The jobs that AI will change, the jobs it will replace, and the ones that will survive, according to Indeed
Oct 22, 2025
Debates over whether AI will replace skilled human professionals often cast the question as all‑or‑nothing: Either machines take over every job or humans remain indispensable.
But the latest AI at Work Report 2025 from the Indeed Hiring Lab offers a more nuanced picture. Instead of wholesale replacement, AI is likely to transform the nature of how skills are used — with human oversight, context, and judgment still playing crucial roles.
Indeed’s researchers assessed almost 2,900 common work skills to see how susceptible they are to transformation by generative artificial intelligence along two axes: problem‑solving capability and physical necessity.
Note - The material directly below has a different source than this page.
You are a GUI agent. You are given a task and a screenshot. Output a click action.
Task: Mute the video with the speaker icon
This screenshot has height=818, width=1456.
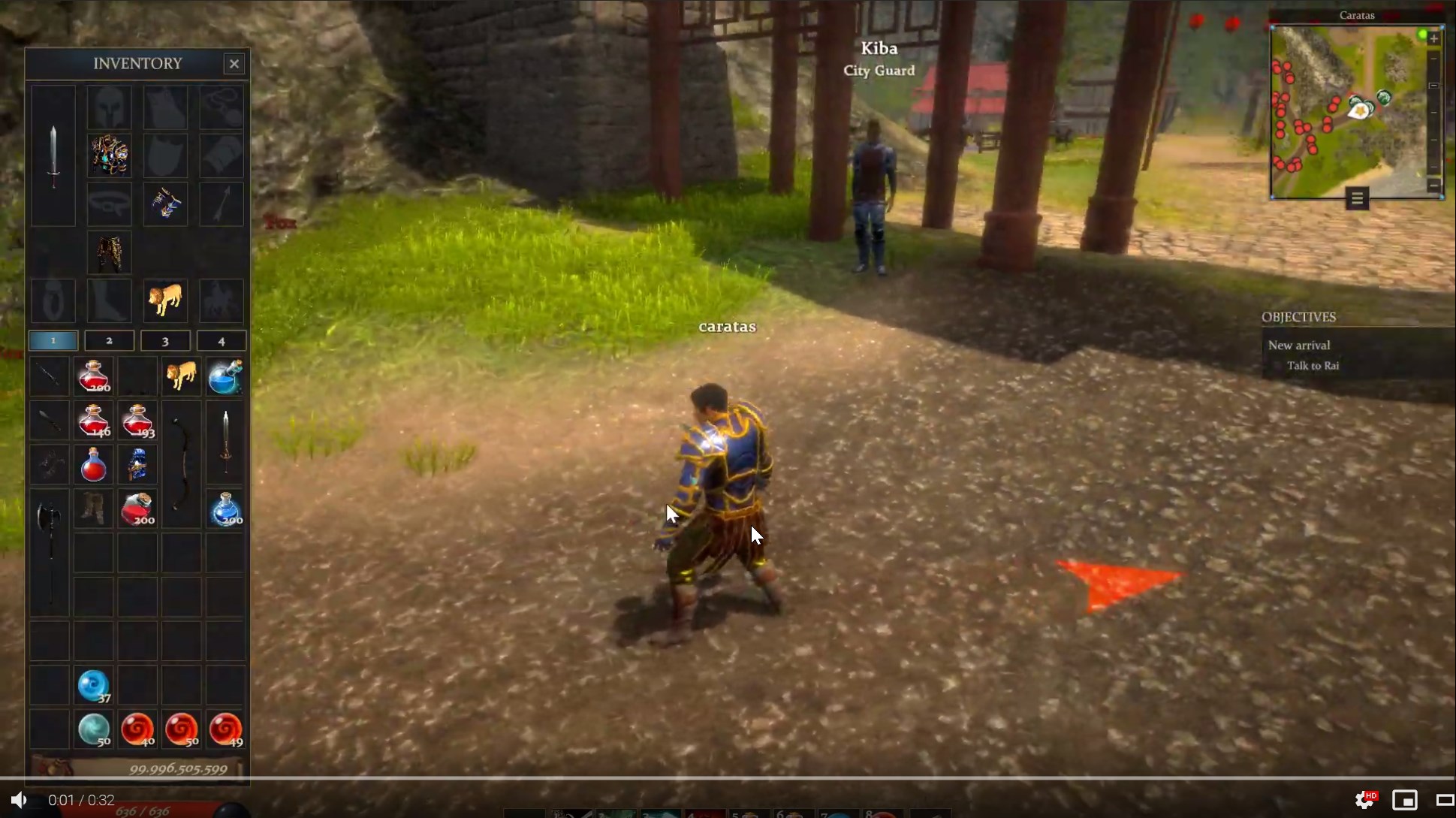(x=18, y=799)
The result? A classification into four tiers of transformation potential: minimal, assisted, hybrid, and full.
Rather than asking “will AI replace all human skills?”, we should consider which ones are most exposed to change.
According to the Indeed analysis, only a small fraction of skills (about 1 %) fall into the “full transformation” category, meaning AI could autonomously perform tasks using those skills. Many more will fall into “hybrid” or “assisted” categories, where humans still must validate, supervise, or step in on edge cases. Many roles remain shielded from immediate AI disruption. Yet even under ideal adoption scenarios, almost half of a job’s underlying skills could still undergo significant transformation.
Here is a breakdown of key dimensions and examples from the Indeed report, illustrating which kinds of human skills are most and least vulnerable to AI transformation.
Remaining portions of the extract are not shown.